Date Tags learning (4 min read)

I just kicked some serious computer butt today. I would like to share.

Original problem

I just wanted a way to recursively .gitignore some .csv files in my work folders. CSV files, as you know, can get big (BIG). And GitHub doesn't like that; in fact, it was bouncing my git push -u origin master back - and complaining that I had exceeded the acceptable size of my commit (wow). My previous .gitignore always only excluded CSV files that were exactly two levels deep:


But this was no longer true. I had just massively reorganized my folders, and my CSVs were now scattered arbitrary-levels deep in my various project folder trees.


Well, first, this works in your .gitignore:


Specifically, that double wildcard, **, says "wildcard recursively". That is, "search through arbitrary levels of sub-directories". What joy! Which led me into a rabbit hole: wait, can I wildcard recursively in my shell?

Yes, but it's time to move to zsh

I just finished a very nice book about bash, and so I didn't want to haul over my well-earned shortcuts and aliases and all that onto a totally new shell interpreter. Ugh! (Though, to be fair, wiki notes that zsh is a superset of bash.)

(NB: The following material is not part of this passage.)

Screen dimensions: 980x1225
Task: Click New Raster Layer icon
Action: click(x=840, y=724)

But I saw some StackOverflow post saying that zsh has the double-glob (**) built-in, and that - if I wanted it in bash (my current/the default shell interpreter), I'd have to download something or other. So instead of downloading globstar, I decided to pull out the GUTS OF THE SHELL ENTIRELY and just install zsh.


Installing zsh

zsh is just another shell interpreter, with some nice add-ons and wing-dings that make it a superset of bash. I found oh-my-zsh, which is a "community-driven" zsh configuration helper - basically, people have already futzed with zsh profiles to make things pretty and functional and allow autocomplete, and so on. In general, I think it's wise to follow crowds on tech stuff - where goeth the crowd, there be-eth the StackOverflow answers.

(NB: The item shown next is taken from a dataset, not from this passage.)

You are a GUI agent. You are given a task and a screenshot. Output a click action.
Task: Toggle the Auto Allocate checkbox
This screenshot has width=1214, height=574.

Anyway, here's me installing zsh and getting going:

# OSX has zsh installed, but I saw somewhere that it's old? so let's update
brew install zsh

# change default shell from bash to zsh
chsh -s $(which zsh)

Then close and reopen iTerm2! Next was futzing around with the oh-my-zsh stuff, by enabling oh-my-zsh, as well as its plugins and themes in my .zshrc. I also copied over all my various aliases and such from .bashrc and .bash_profile to .zshrc. Everything basically worked fine. (Yes, I'll put my dotfiles on GitHub someday.) For prettiness, I used the pure prompt theme - which is not part of oh-my-zsh, and so needed some overriding. Here's what it looks like, when I've got my pyenv environment activated (www_env), I'm on a git master branch, and I'm in the blog folder:


Doing the thing I came here to do

After spending an hour or so getting zsh all ported over, all I wanted to do was remove the giant CSV files from my git history. They were several commits behind in my local branch's history, and I was stuck: I needed to roll back to the earliest commit (pre-CSV dump) and remove them (temporarily!) from the directory entirely. I needed to rewrite history. Since I had added the path/to/top/folder/**/*.csv line to my .gitignore, whatever changes I made were not being picked up by git.

So my plan was:

  1. Banish the CSV files to a temporary data/ folder.
  2. Roll back to an earlier commit (pre-CSV dump).
  3. Re-commit everything, now without any CSVs in the git history.
  4. Push up to origin/master! 😍

In zsh, all that was:

# 1. banish any CSVs in any subdirectory to new top-level data/ folder
find ./ -name '*.csv' | xargs -I '{}' mv {} data/

# 2. roll back to earlier commit, pre-CSV troubles
git reset [SOME_SHA]

# 3. re-commit everything
git status
git add .
git commit -m "OMG CSVS"

# 4. Pusshhhhhh!
git push -u origin master


At this point, my good ego feelings quickly disappeared. Since I had moved all CSVs out of any directory and plopped them down into data/, I no longer knew which CSV was associated with which directory (and thus, which project). I was horrified. And my CSVs had cryptic names like A.csv and eligible.csv. Huh!?

Thankfully, I knew that all the CSVs had been used (either created or imported) by some data analysis in Python. So I could just grep through all my .py files (recursively, throughout all the directories and sub-directories) to find when and where each CSV file appeared.

grep -rI '.csv' ./**/*.py

This showed me that, for example, Python file X in directory Y had been doing stuff with A.csv - voila! I could return A.csv to its rightful directory. And now, since all CSVs were .gitignored, I would never have to worry about this again!